O pano de fundo político não é novo. Em 2023, a prefeitura já tinha cobrado “medidas mais duras” de Apple e Google, embora os smartphones tivessem travas de fábrica há anos. A verdade desconfortável é que tecnologia e policiamento funcionam melhor quando estão sincronizados. Os números de roubo refletem não só o volume de alvos valiosos nas ruas, mas a velocidade com que um aparelho vira dinheiro sem lastro – seja no mercado paralelo local, seja fora do país.
Como seria, então, uma coordenação que muda a curva? Primeiro, uma via de mão dupla entre NMPR e o estado do dispositivo na Apple. Ao marcar um IMEI como roubado, um gatilho automático deveria consultar o status no ecossistema (Activation Lock, Modo Perdido, tentativa de restauração) e retornar ao NMPR uma resposta padronizada e verificável. Segundo, um pacote único de solicitação para a polícia: formato digital estruturado, autenticação forte, prazos definidos e trilha de auditoria, permitindo ação rápida e segura do lado da Apple.
Terceiro, regras claras para o varejo e para os marketplaces: antes de pagar por um aparelho, rodar obrigatoriamente a dupla checagem – NMPR e status no ecossistema – e registrar o resultado. Quem descumprir, paga caro, e a taxa de conformidade das redes deve ser publicada trimestralmente. Transparência muda comportamento: ninguém quer aparecer na lista vermelha.
Quarto, foco nos funis que mais doem no bolso do crime. Se a maioria dos aparelhos some em poucos dias por exportação ou por desmonte, as ações de alto impacto estão nos terminais de carga, nos operadores logísticos e nas bancas reincidentes. Alertas do Activation Lock combinados a eventos no NMPR podem acionar inspeções rápidas em remessas suspeitas. Quinto, uma experiência decente para a vítima: um painel único com o passo a passo e o status – “marcado no NMPR”, “Activation Lock ativo”, “apagado remotamente”, “pedido policial registrado”, “número do caso”, “última atualização”. Hoje, a pessoa cai num labirinto de formulários de seguradora e silêncio institucional.
Também há trabalho do lado do usuário. Os cenários de maior risco são previsíveis: calçadas lotadas, mesas externas de bares, ônibus tarde da noite. A Proteção de Dispositivo Roubado é potente, mas ainda subutilizada. Pequenos empurrões de UX ajudam: lembrar o recurso ao adicionar um cartão ao Wallet, ao ativar o Apple Pay ou quando o Face ID registra uma mudança relevante de aparência. E, na venda de um iPhone novo, treinar o varejo para configurar essas proteções com o cliente.

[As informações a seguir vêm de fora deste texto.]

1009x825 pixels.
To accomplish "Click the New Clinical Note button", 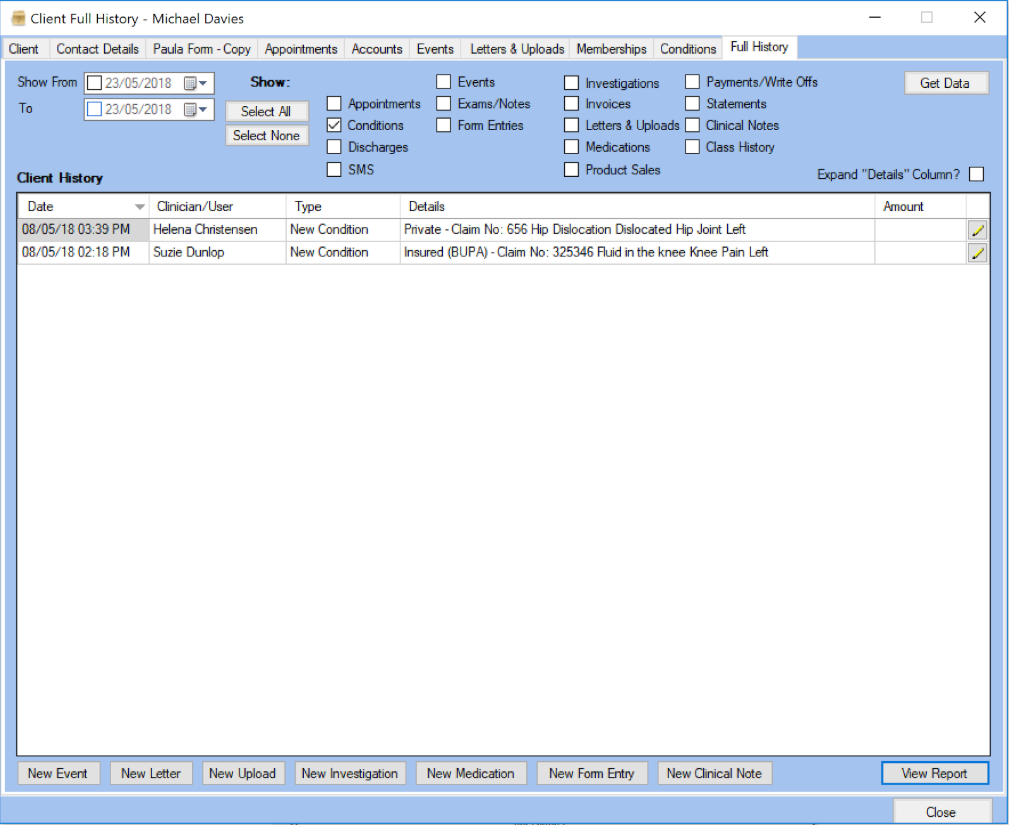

Minha leitura: o atrito é compreensível; o impasse, não. A Met tem razão ao pedir sinais estruturados e rápidos que tornem o iPhone roubado economicamente inútil. A Apple tem razão ao exigir base legal e processos imunes a fraude. O caminho não é mais um comunicado: é um protocolo. Conecte NMPR, varejo e estado do aparelho na Apple com autenticação robusta, logs auditáveis e foco na vítima. Publique métricas: tempo até “travado”, taxa de respostas dentro do prazo, conformidade do trade-in, apreensões em exportação. Com placar compartilhado, a disputa retórica vira corrida por redução real.
Por fim, um recado que ouvimos sempre dos leitores londrinos: responsabilidade tem CEP. A cidade quer menos arrancões na esquina do pub, não só siglas tecnológicas. Isso pede patrulha direcionada onde “esquenta”, checagem rápida de IMEIs reincidentes e ação visível contra lojas e embarcadores que fazem vista grossa. Somado às travas do ecossistema e a um fluxo claro para a vítima, você produz algo que ladrão odeia: atrito inevitável, difícil de contornar.